その攻撃方法は彼の十八番である鉄拳である。
「――――――!?」
今度は自分が不意を突かれたバルタン星人は、その一撃をモロに受ける。
その衝撃により、床に倒れこむバルタン星人だったが、素早く起き上がると同時、一瞬にして自身の分身を作り出した。どうやら一気にケリをつける気のようである。
「む!?」
この光景に驚いたネルソンは一歩退くが、彼の闘志の炎は消えはしない。
「ならば!」
ネルソンは自身の両手の拳を前に突き出すと同時、力強く叫んだ。
「へぇぇぇぇぇんしぃん! ポリィィス、メェェェェェェェェェェン!!」
その叫びが終わると同時、ネルソンの身体が光りだす。
余りの眩しさの為、思わずジョンや2体のバルタン星人は目を閉じて動きを止めてしまう。しかしそれだけで十分だった。それだけの時間さえあればネルソンは正義の味方、ポリスマンに変身できるのだ。
ヒーローに欠かせない赤いマスク、逞しい筋肉の形が明らかに分るボディー、そして胸に大きく『正義と愛』と書かれており、両手の甲には『G』と書かれている。
これらのトレードマークを持つポリスマンは、この姿になる事でネルソンの時の数倍のパワーを出せるようになるのだ。

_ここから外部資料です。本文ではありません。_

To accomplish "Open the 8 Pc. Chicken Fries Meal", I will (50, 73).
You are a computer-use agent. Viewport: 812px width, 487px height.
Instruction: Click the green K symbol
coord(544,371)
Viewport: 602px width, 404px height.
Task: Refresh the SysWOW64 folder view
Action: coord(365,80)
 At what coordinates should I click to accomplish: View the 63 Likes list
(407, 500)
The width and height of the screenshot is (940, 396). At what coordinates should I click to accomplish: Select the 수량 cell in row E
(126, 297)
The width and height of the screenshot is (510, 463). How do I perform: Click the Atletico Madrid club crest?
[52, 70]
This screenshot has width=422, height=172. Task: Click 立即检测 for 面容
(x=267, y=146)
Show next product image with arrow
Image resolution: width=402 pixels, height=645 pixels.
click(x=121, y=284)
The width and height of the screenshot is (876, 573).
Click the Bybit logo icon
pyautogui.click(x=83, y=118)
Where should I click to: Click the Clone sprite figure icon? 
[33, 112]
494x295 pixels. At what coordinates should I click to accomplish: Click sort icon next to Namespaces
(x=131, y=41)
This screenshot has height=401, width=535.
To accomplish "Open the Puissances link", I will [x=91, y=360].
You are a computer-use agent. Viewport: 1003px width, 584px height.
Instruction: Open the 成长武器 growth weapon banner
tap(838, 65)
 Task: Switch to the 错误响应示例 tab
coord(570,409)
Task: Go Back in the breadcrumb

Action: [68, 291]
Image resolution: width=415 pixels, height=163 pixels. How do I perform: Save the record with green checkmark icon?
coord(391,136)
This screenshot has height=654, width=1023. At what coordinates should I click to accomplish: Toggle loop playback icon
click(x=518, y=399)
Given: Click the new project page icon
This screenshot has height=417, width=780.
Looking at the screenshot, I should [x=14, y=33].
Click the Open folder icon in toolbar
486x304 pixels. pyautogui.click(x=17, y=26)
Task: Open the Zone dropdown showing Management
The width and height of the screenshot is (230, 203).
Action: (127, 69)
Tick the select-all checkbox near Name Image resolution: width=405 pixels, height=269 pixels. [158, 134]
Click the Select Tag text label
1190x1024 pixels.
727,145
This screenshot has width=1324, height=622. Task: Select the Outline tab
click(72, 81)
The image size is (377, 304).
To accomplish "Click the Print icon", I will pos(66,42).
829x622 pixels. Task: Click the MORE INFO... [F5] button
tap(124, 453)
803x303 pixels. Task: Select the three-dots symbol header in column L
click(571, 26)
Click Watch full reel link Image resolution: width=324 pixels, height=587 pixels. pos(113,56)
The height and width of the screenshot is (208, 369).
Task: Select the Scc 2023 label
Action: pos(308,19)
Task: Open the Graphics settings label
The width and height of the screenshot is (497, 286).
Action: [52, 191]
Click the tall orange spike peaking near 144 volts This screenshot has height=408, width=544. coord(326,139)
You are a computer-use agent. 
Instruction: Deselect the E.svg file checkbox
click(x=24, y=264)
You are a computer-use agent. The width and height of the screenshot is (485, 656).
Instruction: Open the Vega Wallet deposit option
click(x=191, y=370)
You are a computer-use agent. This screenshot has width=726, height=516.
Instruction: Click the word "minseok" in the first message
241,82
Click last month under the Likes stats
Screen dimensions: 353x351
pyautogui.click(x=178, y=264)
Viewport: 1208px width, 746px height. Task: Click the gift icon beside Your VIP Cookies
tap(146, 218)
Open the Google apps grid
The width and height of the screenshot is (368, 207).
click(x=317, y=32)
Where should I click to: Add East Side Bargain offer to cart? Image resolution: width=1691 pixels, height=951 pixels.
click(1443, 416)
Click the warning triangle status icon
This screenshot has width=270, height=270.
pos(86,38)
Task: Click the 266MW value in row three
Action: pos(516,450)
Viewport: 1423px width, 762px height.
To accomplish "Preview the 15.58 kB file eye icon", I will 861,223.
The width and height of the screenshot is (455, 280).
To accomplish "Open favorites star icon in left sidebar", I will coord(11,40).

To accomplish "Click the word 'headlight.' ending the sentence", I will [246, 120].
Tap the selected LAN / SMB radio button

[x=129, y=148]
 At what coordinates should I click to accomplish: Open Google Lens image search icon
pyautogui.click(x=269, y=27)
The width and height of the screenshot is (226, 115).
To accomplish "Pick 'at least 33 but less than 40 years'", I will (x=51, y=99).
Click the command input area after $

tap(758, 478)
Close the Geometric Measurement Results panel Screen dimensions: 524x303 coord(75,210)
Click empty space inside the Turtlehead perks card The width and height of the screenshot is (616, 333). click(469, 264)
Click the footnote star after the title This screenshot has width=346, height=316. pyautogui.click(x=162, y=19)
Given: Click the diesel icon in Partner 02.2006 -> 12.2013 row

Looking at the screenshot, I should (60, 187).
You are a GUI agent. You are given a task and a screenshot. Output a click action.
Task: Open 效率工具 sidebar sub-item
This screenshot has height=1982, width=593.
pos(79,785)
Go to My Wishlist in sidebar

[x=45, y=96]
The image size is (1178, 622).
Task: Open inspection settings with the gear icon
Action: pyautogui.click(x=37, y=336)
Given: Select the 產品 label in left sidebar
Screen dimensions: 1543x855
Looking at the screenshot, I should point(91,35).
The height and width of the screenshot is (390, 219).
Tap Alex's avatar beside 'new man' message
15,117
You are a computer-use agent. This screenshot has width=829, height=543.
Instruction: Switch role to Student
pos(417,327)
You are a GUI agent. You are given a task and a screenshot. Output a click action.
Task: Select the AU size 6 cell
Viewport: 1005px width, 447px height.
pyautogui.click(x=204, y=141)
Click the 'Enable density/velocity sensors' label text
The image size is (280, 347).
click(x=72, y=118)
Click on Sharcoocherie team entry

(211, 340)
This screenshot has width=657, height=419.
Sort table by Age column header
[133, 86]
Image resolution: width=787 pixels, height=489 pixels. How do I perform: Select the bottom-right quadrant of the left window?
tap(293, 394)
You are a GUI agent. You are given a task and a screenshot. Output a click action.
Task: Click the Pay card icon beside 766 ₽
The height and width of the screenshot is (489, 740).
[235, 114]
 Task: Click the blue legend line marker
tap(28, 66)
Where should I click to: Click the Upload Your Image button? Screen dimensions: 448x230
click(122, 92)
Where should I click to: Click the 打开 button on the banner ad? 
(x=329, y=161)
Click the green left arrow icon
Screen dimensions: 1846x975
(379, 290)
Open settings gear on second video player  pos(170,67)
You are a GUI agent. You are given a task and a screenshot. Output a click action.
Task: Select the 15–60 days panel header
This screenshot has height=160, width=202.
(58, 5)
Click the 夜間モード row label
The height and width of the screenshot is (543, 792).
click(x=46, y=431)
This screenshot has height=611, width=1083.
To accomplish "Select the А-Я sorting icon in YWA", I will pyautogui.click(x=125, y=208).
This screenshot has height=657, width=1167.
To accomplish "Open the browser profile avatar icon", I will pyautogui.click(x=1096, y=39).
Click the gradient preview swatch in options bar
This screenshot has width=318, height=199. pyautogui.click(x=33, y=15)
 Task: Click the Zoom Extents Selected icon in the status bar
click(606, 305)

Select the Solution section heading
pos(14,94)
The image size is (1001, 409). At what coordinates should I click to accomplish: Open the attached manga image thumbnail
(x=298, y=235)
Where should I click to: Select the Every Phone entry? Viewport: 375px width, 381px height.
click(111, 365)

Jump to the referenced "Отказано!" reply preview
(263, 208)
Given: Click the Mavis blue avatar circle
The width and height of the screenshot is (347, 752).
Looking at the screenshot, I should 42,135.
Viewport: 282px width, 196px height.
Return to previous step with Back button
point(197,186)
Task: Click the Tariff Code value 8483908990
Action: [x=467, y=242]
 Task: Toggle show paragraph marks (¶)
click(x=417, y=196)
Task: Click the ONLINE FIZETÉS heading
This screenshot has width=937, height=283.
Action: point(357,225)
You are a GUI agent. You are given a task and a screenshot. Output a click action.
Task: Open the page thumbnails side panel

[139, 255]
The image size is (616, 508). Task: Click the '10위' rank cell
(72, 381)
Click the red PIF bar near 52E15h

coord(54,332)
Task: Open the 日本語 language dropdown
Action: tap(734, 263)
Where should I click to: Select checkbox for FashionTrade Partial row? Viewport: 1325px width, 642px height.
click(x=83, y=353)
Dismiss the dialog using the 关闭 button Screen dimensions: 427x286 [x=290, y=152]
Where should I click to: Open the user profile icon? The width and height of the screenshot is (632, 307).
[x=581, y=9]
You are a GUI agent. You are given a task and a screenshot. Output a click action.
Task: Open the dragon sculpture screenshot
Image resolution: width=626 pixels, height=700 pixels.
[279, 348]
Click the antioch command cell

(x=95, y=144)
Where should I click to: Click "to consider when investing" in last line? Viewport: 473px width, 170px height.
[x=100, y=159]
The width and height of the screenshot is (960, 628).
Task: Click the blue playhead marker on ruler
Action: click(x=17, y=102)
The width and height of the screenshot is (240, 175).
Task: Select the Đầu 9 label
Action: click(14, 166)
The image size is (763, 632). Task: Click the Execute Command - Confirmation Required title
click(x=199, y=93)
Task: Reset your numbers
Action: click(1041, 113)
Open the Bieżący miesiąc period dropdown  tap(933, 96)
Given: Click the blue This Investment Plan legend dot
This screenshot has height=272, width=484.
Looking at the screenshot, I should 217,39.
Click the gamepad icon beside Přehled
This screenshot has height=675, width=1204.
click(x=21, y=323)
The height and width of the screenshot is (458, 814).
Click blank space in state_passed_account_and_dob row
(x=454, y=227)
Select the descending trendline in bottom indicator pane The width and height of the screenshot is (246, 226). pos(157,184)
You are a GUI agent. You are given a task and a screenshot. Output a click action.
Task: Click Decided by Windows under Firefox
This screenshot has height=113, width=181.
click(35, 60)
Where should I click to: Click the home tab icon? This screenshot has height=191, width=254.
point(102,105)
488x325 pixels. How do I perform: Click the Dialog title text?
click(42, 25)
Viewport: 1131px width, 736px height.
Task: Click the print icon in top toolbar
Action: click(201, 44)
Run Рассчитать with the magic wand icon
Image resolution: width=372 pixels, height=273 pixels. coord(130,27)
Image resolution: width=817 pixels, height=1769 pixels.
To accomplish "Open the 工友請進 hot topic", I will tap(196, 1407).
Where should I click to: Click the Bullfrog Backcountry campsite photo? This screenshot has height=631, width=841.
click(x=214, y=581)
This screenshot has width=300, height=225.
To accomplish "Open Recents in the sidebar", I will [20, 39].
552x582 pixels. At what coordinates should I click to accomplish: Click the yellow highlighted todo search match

「よし! 調子は良好、パワーも全快! 明日の天気は勿論晴れだけど明後日も晴れ!」
何が言いたいんだろうか、とジョンは思った。
「行くぞ、宇宙人!」
ポリスマンは分身した事により、2体に分裂したバルタン星人の元へと突っ込んでいく。彼の攻撃方法はその肉体を使った拳と蹴りだ。銃なんてものは装備していないのである。
「――――――」
二体のバルタン星人はポリスマンに向けてハサミを開く。其処から放たれる光は容赦なくポリスマンに襲い掛かるが、彼は『それがどうした』とでも言わんばかりに次々と拳で弾いていく。
「うおおおおお! 受けろ、必殺! スーパーナッコォっ!」
襲い掛かる光を弾き終えた彼はそのままバルタン星人に拳を突き出す。
その一撃を受けてしまったバルタン星人は簡単にぶっ飛ばされてしまい、派手な音を立てながら床に叩きつけられる。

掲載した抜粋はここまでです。